Praticando e riflettendo sulla pratica insieme ad altri, creiamo una rete che sostiene e amplifica il nostro cammino interiore. Il gruppo diventa un ecosistema vivo, dove ognuno può contribuire con la propria esperienza e ricevere supporto, dando vita a una mente estesa che osserva e conosce se stessa.
2. Umanistica: l’apprendimento è un processo relazionale
Il mio approccio è radicato nell’umanesimo rogersiano, che mette al centro la persona, la relazione autentica e il potenziale di crescita insito in ognuno di noi. Come Rogers, credo che un clima di autenticità, empatia e accettazione sia essenziale per favorire il cambiamento e l’apprendimento profondo. Nei miei percorsi, l’esperienza dei partecipanti è il cuore del processo: non trasmetto insegnamenti in modo verticale, ma facilito uno spazio di cui ognuno è co-creatore, in cui avviene un apprendimento naturale e incarnato.

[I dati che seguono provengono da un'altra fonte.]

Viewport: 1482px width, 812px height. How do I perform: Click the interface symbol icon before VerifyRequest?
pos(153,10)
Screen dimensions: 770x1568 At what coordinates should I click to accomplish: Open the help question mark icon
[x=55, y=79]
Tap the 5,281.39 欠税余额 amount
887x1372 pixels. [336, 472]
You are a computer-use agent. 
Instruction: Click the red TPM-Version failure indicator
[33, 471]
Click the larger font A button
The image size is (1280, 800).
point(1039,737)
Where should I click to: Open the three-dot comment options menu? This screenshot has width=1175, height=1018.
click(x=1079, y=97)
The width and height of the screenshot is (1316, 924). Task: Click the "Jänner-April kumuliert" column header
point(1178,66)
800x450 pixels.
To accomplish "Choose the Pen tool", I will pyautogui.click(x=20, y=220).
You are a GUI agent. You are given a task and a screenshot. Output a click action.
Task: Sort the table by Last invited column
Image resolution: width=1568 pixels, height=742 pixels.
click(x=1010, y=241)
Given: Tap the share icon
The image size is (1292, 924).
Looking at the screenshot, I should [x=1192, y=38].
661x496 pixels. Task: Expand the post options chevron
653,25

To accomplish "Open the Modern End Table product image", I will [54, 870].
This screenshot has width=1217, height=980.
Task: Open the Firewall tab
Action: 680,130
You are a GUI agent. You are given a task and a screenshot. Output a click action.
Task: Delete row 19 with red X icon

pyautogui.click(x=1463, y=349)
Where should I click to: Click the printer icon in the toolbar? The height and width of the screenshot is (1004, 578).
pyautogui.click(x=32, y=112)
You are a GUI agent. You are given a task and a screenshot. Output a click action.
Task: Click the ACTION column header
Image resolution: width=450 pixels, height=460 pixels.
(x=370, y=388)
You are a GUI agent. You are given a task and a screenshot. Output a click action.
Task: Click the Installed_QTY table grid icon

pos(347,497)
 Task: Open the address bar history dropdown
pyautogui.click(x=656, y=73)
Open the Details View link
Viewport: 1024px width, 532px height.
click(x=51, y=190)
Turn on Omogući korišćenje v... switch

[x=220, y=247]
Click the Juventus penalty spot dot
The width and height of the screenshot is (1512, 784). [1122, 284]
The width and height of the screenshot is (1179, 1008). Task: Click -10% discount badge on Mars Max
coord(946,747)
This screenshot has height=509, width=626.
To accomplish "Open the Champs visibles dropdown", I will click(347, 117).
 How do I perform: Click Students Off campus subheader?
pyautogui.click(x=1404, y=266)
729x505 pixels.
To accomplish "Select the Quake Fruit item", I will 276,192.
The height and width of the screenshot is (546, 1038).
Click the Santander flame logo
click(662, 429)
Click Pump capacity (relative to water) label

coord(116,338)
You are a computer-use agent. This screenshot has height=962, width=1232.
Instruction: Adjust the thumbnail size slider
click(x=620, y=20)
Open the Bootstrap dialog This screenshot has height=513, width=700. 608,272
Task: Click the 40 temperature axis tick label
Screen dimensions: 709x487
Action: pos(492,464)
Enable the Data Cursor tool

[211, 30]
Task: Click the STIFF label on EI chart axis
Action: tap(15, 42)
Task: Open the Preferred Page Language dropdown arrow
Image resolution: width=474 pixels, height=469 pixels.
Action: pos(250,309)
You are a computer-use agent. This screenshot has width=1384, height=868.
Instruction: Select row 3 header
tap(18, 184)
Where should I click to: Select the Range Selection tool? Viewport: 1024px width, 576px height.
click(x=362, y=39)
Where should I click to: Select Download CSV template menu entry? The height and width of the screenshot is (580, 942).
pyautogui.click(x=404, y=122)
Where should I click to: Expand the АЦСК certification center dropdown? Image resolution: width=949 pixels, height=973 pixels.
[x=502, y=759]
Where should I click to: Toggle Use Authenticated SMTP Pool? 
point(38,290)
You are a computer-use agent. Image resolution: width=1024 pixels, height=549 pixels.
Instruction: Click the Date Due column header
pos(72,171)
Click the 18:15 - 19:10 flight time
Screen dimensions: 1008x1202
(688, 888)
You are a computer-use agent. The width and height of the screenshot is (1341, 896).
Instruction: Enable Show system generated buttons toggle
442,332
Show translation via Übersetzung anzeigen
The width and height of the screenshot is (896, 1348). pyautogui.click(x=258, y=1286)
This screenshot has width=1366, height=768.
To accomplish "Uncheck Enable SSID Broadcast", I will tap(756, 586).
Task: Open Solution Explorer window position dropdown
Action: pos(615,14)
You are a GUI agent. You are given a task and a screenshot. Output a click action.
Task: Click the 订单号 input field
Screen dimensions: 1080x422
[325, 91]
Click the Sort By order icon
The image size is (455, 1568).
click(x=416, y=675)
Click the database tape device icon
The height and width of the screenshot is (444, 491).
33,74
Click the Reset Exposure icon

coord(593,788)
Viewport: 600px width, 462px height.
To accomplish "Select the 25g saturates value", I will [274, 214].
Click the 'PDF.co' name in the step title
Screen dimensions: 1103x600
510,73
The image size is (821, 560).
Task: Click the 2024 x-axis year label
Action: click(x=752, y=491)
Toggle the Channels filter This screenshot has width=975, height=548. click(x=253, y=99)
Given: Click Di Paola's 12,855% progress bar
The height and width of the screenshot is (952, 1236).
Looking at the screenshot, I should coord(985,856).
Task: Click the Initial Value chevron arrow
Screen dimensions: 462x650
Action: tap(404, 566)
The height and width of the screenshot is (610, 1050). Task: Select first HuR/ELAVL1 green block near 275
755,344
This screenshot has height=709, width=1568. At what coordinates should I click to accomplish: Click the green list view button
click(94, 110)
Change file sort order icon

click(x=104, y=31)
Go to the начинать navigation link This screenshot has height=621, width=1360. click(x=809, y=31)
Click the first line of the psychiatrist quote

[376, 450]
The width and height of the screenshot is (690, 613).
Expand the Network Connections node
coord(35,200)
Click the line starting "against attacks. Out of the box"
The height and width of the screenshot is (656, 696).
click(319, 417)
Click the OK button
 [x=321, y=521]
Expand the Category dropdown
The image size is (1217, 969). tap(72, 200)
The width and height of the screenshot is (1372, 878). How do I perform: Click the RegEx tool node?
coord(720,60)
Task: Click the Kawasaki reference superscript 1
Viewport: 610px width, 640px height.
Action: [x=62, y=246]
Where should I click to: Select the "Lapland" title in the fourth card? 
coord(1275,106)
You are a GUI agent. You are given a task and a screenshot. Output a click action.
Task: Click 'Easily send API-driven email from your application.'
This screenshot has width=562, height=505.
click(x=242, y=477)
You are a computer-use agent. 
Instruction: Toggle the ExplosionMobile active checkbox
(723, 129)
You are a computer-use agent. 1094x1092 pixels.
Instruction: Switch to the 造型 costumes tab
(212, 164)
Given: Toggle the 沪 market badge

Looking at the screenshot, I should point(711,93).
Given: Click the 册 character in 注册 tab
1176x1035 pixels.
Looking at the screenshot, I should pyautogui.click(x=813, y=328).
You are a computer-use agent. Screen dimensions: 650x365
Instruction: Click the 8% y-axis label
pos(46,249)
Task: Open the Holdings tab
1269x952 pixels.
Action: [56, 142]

Perché un tale apprendimento possa avvenire, occorre dar vita a un processo circolare in cui il primo ad imparare è chi insegna.
3. Enattiva: la consapevolezza emerge nell’azione
L’approccio enattivo, sviluppato da Francisco Varela e colleghi, sottolinea che la nostra esperienza della realtà non è passiva, ma viene co-creata attraverso l’interazione tra corpo, mente e ambiente. il punto centrale non è solo che siamo in relazione con il mondo, ma che la nostra mente non esiste senza l’atto stesso di interagire con esso.
Applicato alla meditazione, questo significa che la consapevolezza non è solo un meccanismo neurocognitivo privato, ma un processo dinamico che emerge nel rapporto con il mondo e con gli altri. La pratica diventa un processo enattivo, un modo per creare una realtà più consapevole ed etica, attraverso l’esperienza diretta e l’azione in relazione.
Uno sguardo che accomuna approccio umanistico ed enattivo è quello fenomenologico.
La fenomenologia è una scienza dell’esperienza vissuta. Nasce con Edmund Husserl come un metodo per esplorare la coscienza così com’è, prima delle interpretazioni, dei giudizi e delle spiegazioni teoriche. Non si tratta di studiare il mondo “dall’esterno”, come nella scienza classica, ma di indagare in modo sistematico come il mondo si manifesta alla nostra coscienza.
In questo senso, la fenomenologia non è solo una teoria, ma un metodo di indagine rigoroso, che permette di descrivere l’esperienza in modo preciso e strutturato. Questa prospettiva ha influenzato profondamente non solo la filosofia, ma anche la psicologia, le neuroscienze e la meditazione.
In questo percorso, la scienza incontra la saggezza contemplativa, creando uno spazio in cui la trasformazione personale e il benessere collettivo si sostengono a vicenda. Un cammino condiviso, in cui si sostiene e si è sostenuti, nella complessa e sfidante esplorazione dell’oceano sconosciuto della mente.